©Volodymyr_AdobeStock

 

Gelenkig bis ins Alter

Mal eben raus aus den Straßenschuhen und rein in die gemütlichen Slipper, endlich die  gesammelten „Schätze“ der letzten Jahrzehnte aus der Garage räumen, danach noch ein Spaziergang durch den nahen Wald, während der nicht mehr ganz so kleine Enkel auf den Schultern thront – mit gesunden Gelenken läuft das alles buchstäblich wie geschmiert. Leider sind Gelenkschmerzen und damit verbundene Einschränkungen insbesondere während der zweiten Lebenshälfte weit verbreitet.

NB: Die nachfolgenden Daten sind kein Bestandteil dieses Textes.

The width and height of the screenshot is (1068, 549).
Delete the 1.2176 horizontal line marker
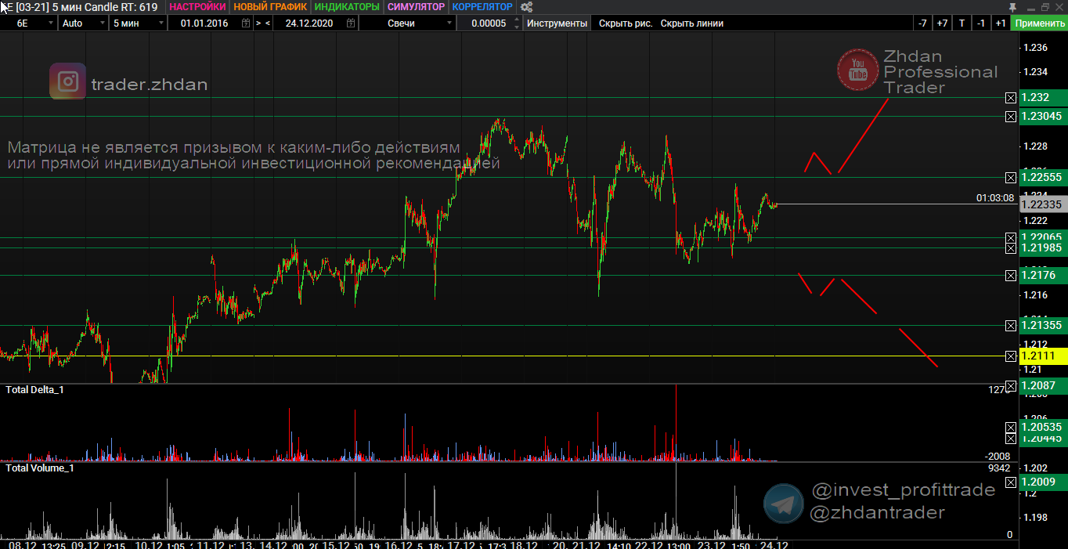pos(1011,276)
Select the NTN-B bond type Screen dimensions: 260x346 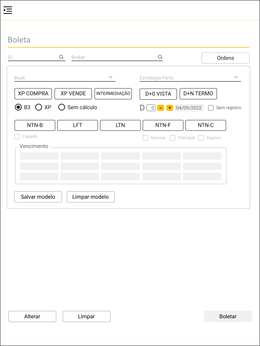[35, 125]
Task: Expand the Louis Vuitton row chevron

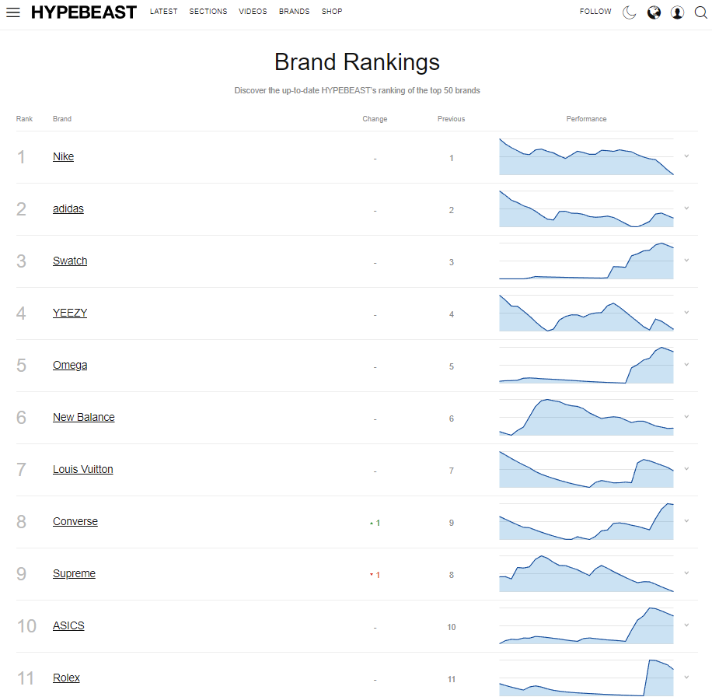Action: [x=686, y=469]
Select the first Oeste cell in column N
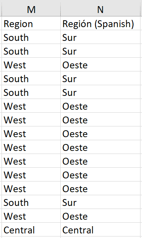The image size is (142, 238). click(x=100, y=65)
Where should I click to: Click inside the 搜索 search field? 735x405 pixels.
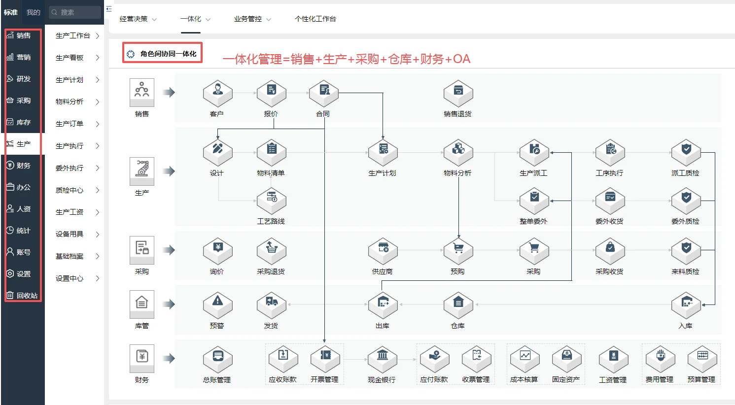(75, 12)
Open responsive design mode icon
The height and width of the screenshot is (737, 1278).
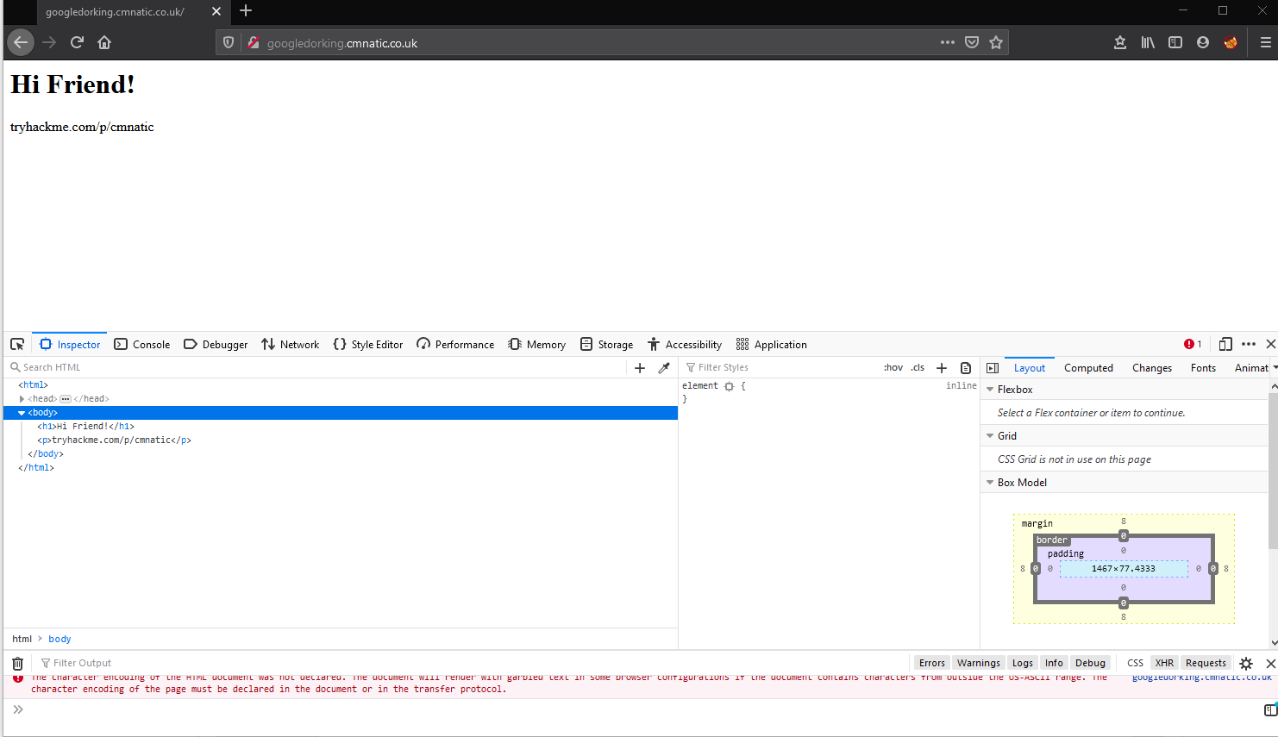(1225, 344)
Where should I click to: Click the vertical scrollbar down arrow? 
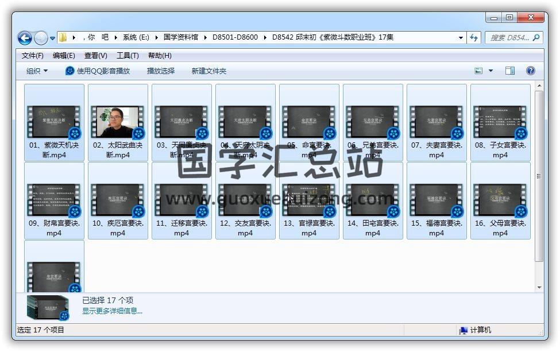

Es sind vor allem die großen Gelenke der Schultern, der Hüften und der Knie, die früher oder später die meisten Probleme bereiten. Die Ursachen hierfür sind meist eine andauernde Überbelastung oder eine Verletzung des Gelenks, in deren Folge chronische Beschwerden wie eine Arthrose entstehen können. Gerade bei jüngeren Menschen sind solche Verletzungen aufgrund von Sport oder Freizeitaktivitäten relativ häufig. Je älter die Patienten sind, desto häufiger sind auch Krankheiten wie Gicht oder Rheuma die Ursache für entsprechende Beschwerden.

 

Überbeanspruchung führt zu Folgeschäden

Am besten funktionieren unsere Gelenke, wenn wir sie regelmäßig gebrauchen, ohne sie dabei zu überlasten. Vor allem unser Eigengewicht spielt hierfür eine Rolle. Denn wenn unsere Gelenke ständig, eventuell schon seit Kindesbeinen an, ein Zuviel an Gewicht bewältigen müssen, verschleißen sie auch schneller. Aber auch schwere körperliche Arbeiten, Leistungssport oder Fehlstellungen können die Gelenke auf Dauer schädigen. Empfehlenswert für die Beweglichkeit und Stabilität unserer Gelenke ist hingegen leichter Sport wie Gymnastik oder Schwimmen. So verteilt sich die Gelenkschmiere genannte Flüssigkeit im Gelenkspalt optimal und schützt vor Schäden.

 

Verschiedenste Behandlungsmöglichkeiten

Wer immer wieder unter Gelenkschmerzen leidet, sollte den Gang zum Arzt nicht scheuen. Vielleicht sind die Ursachen klar und eine Behandlung ist daher sofort möglich. Die kann je nach Schwere des Schadens mithilfe schmerz- und entzündungshemmender Medikamente, Temperaturbehandlung, Bewegungstherapie oder aber auch durch eine Operation erfolgen. Häufig liegen die Gründe für Beschwerden jedoch im Dunkeln, sodass der behandelnde Arzt zunächst etwas Detektivarbeit erledigen muss, um zum Beispiel eine Entzündung der gelenknahen Schleimbeutel oder aber auch einen Tumorbefall auszuschließen.

 

Gelenkschutz durch Ernährung und Mobilität

Außer durch schonende Mobilisierung können wir unsere Gelenke vor allem durch eine gesunde Ernährung unterstützen. Ganz allgemein benötigen unsere Knochen vor allem Calcium und Vitamin D. Ersteres ist reichlich in Milch und Milchprodukten, Brot und Backwaren, Obst und Gemüse sowie Fischgerichten enthalten. Auch durch Mineralwasser mit hohem Calciumgehalt können wir den Bedarf decken. Vitamin D nehmen wir hingegen nur sehr begrenzt mit der Nahrung auf. Den Großteil bildet unser Körper selbst mithilfe von UV-Strahlung. Gerade deshalb ist es wichtig, sich möglichst im Freien zu bewegen.

 

So können wir nicht nur unseren Bewegungsapparat mobilisieren und den Vitamin-D-Speicher auffüllen,  sondern ganz nebenbei noch frische Luft schnappen und die Natur genießen.